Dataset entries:
::::::::::

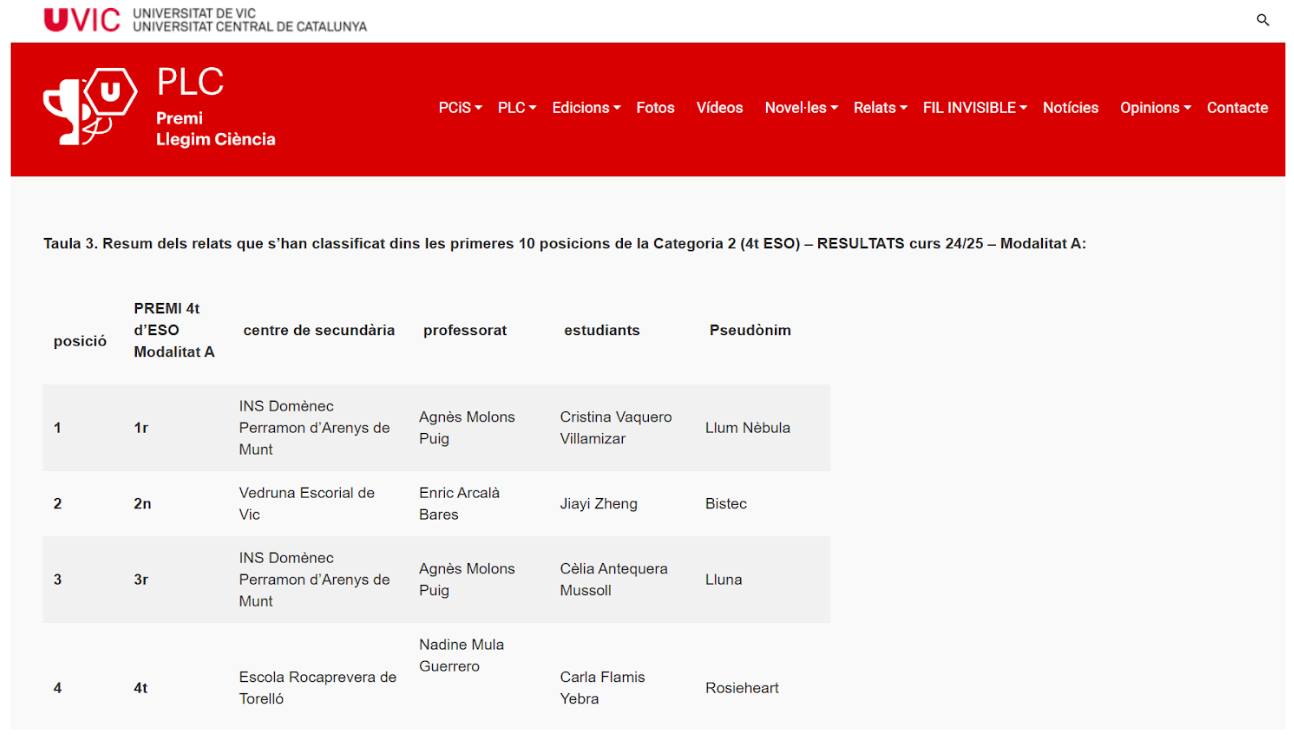
Task: Open the Notícies page
Action: 1070,108
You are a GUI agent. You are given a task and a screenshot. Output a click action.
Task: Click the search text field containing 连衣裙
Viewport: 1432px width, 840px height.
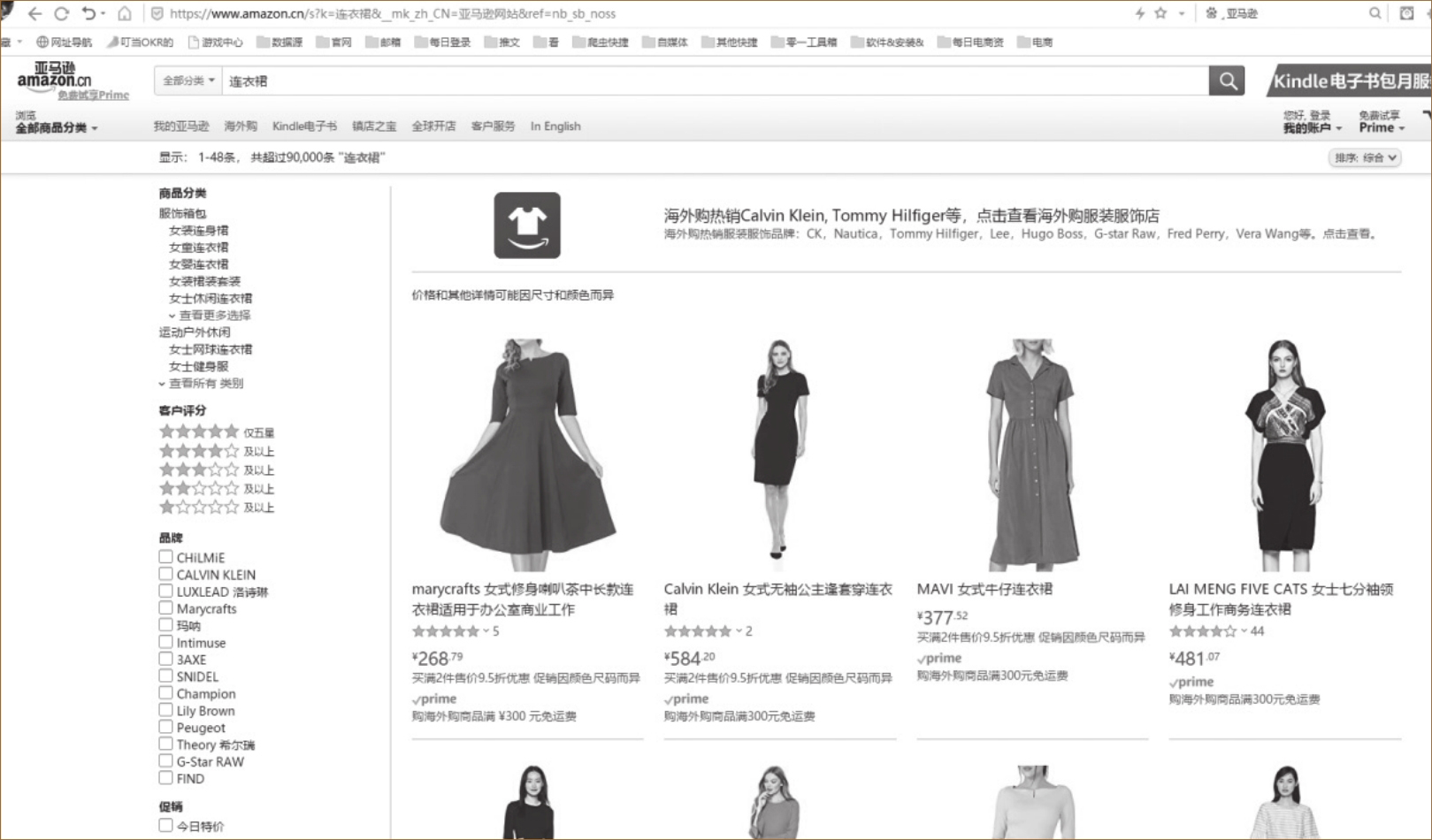pos(708,81)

::::::::::

Brief: Reproduce exactly, with every picture left out, the lines from the one that contains "You are a GUI" to the final line of the records above.

Completed task:
You are a GUI agent. You are given a task and a screenshot. Output a click action.
Task: Click the search text field containing 连衣裙
Viewport: 1432px width, 840px height.
pos(708,81)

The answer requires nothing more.